## Collected data entries
^^^^

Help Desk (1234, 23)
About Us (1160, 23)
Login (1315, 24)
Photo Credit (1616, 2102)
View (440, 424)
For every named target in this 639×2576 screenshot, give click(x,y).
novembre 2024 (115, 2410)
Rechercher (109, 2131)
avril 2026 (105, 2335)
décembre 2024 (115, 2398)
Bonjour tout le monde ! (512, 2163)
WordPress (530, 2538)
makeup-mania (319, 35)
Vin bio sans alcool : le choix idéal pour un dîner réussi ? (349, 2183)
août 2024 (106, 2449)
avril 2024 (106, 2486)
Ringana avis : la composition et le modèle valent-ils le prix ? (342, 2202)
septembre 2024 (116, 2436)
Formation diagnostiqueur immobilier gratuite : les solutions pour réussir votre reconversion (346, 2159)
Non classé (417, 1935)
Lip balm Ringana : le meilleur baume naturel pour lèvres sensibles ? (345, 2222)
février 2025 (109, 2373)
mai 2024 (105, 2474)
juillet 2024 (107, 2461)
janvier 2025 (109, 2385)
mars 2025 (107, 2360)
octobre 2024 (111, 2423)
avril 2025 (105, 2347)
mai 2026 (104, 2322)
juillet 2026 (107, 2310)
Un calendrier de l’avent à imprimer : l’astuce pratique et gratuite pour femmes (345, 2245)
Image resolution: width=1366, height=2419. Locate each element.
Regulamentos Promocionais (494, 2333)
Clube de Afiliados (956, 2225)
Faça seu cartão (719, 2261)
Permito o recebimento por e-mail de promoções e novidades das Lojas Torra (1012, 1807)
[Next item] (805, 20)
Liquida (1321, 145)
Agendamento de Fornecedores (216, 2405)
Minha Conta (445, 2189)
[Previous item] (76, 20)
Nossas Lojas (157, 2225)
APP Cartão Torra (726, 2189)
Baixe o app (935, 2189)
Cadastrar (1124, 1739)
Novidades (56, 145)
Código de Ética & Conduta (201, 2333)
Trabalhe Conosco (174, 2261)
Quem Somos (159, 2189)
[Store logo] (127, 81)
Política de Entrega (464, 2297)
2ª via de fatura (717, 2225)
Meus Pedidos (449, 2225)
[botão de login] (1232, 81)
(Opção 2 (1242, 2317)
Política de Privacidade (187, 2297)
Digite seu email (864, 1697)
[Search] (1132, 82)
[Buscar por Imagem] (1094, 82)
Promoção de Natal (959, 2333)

^^^^

## INSTRUCTIONS FOR THE TASK
Begin at the line containing "Regulamentos Promocionais (494, 2333)" and reproduce each line through the end of the records above.

## EXERCISE SOLUTION
Regulamentos Promocionais (494, 2333)
Clube de Afiliados (956, 2225)
Faça seu cartão (719, 2261)
Permito o recebimento por e-mail de promoções e novidades das Lojas Torra (1012, 1807)
[Next item] (805, 20)
Liquida (1321, 145)
Agendamento de Fornecedores (216, 2405)
Minha Conta (445, 2189)
[Previous item] (76, 20)
Nossas Lojas (157, 2225)
APP Cartão Torra (726, 2189)
Baixe o app (935, 2189)
Cadastrar (1124, 1739)
Novidades (56, 145)
Código de Ética & Conduta (201, 2333)
Trabalhe Conosco (174, 2261)
Quem Somos (159, 2189)
[Store logo] (127, 81)
Política de Entrega (464, 2297)
2ª via de fatura (717, 2225)
Meus Pedidos (449, 2225)
[botão de login] (1232, 81)
(Opção 2 (1242, 2317)
Política de Privacidade (187, 2297)
Digite seu email (864, 1697)
[Search] (1132, 82)
[Buscar por Imagem] (1094, 82)
Promoção de Natal (959, 2333)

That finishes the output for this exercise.